USP helps to ensure that consumers receive quality medicines by establishing state-of-the-art standards that pharmaceutical manufacturers must meet. As the world's most highly recognized and technologically advanced pharmacopeia, USP provides standards for more than 3,800 medicines, dietary supplements, and other health care products.
USP Reference Standards are required for use in pharmacopeial assays and tests in the official standards publication, the United States Pharmacopeia-National Formulary (USP-NF). They are selected for their high purity, critical characteristics and suitability for the intended purpose. Unless a USP Reference Standard label states a specific potency or content, the USP Reference Standard is taken as being 100 % pure for the USP purposes for which it is provided.
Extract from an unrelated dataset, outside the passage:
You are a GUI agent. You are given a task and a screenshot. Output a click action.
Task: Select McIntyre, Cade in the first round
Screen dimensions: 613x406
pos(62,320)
USP works closely with the Food and Drug Administration (FDA), the pharmaceutical industry, and the health professions, to establish authoritative drug standards. These standards are enforceable by the FDA and the governments of other countries, and are recognized worldwide as the hallmark of quality. USP Reference Standards are established through a process of rigorous testing, evaluation, and quality control. They are independently tested in three or more laboratories - USP, FDA, and academic and industrial laboratories throughout the United States. The Reference Standards are released under the authority of USP's Board of trustees, on the recommendation of the USP Reference Standards Expert Committee, which approves selection and suitability of each lot.